REQUIRED ACTION –
Reproduce the opening lines of the records exactly, please, stopping after the line that contains "Task: Open the column settings adjust icon".

[Opening TASK INPUTS section]

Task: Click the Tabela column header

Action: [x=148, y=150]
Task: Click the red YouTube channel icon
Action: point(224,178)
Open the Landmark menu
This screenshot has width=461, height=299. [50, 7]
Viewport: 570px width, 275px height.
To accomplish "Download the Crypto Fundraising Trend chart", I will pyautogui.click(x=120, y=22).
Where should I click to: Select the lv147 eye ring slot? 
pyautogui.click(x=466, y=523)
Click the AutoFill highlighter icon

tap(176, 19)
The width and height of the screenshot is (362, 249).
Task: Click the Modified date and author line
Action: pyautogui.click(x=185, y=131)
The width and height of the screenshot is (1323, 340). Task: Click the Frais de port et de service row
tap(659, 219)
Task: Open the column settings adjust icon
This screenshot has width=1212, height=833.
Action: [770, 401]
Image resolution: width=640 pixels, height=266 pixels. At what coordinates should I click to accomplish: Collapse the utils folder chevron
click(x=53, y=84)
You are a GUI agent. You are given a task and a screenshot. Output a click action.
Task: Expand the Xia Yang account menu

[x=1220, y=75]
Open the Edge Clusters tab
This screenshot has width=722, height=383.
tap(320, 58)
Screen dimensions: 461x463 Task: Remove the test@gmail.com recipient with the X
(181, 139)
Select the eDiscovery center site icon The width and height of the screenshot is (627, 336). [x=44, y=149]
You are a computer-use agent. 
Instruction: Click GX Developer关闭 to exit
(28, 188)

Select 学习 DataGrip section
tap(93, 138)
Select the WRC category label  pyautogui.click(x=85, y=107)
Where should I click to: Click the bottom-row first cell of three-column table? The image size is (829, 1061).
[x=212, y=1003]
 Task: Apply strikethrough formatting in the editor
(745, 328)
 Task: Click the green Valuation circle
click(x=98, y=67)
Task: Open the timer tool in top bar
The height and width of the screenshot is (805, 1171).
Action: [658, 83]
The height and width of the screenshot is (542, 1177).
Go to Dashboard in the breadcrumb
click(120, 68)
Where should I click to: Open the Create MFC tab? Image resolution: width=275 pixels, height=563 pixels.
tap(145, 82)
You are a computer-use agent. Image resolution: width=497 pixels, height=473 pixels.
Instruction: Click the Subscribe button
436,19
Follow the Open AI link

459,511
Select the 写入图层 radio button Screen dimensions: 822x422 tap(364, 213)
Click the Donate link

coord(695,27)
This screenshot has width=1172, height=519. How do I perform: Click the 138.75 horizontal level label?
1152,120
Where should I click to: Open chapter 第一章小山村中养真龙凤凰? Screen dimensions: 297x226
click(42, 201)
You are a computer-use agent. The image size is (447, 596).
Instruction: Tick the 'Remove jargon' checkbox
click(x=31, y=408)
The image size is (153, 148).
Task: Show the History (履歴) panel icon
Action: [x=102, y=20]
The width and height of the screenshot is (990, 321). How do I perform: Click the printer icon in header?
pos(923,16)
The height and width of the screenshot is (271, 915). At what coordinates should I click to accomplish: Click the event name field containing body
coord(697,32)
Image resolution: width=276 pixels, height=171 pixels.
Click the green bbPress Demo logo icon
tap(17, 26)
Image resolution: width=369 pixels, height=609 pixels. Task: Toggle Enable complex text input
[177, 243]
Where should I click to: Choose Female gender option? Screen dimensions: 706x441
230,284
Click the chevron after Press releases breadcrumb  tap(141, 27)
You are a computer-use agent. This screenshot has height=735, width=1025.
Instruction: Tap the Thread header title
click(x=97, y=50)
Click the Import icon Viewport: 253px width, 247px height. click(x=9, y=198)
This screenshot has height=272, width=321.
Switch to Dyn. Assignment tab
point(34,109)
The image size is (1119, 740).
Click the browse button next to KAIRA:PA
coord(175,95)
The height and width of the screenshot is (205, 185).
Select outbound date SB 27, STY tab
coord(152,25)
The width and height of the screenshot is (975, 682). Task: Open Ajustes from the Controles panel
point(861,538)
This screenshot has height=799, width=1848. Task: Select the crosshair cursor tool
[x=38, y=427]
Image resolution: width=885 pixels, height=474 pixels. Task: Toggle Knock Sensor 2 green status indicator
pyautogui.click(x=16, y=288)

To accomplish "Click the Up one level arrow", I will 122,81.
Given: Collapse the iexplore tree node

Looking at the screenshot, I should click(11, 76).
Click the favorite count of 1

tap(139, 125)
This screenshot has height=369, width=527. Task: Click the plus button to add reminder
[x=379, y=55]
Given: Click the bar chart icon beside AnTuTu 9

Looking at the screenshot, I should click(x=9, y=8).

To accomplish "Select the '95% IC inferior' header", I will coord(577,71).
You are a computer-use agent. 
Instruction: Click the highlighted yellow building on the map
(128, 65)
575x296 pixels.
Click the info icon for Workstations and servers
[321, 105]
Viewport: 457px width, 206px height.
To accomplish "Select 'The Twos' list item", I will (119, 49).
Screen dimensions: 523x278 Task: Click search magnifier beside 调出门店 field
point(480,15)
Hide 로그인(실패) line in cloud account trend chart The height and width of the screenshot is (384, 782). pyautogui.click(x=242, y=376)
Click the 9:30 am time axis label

[Closing TASK INPUTS section]

TASK SOLUTION –
Task: Click the Tabela column header

Action: [x=148, y=150]
Task: Click the red YouTube channel icon
Action: point(224,178)
Open the Landmark menu
This screenshot has width=461, height=299. [50, 7]
Viewport: 570px width, 275px height.
To accomplish "Download the Crypto Fundraising Trend chart", I will pyautogui.click(x=120, y=22).
Where should I click to: Select the lv147 eye ring slot? 
pyautogui.click(x=466, y=523)
Click the AutoFill highlighter icon

tap(176, 19)
The width and height of the screenshot is (362, 249).
Task: Click the Modified date and author line
Action: pyautogui.click(x=185, y=131)
The width and height of the screenshot is (1323, 340). Task: Click the Frais de port et de service row
tap(659, 219)
Task: Open the column settings adjust icon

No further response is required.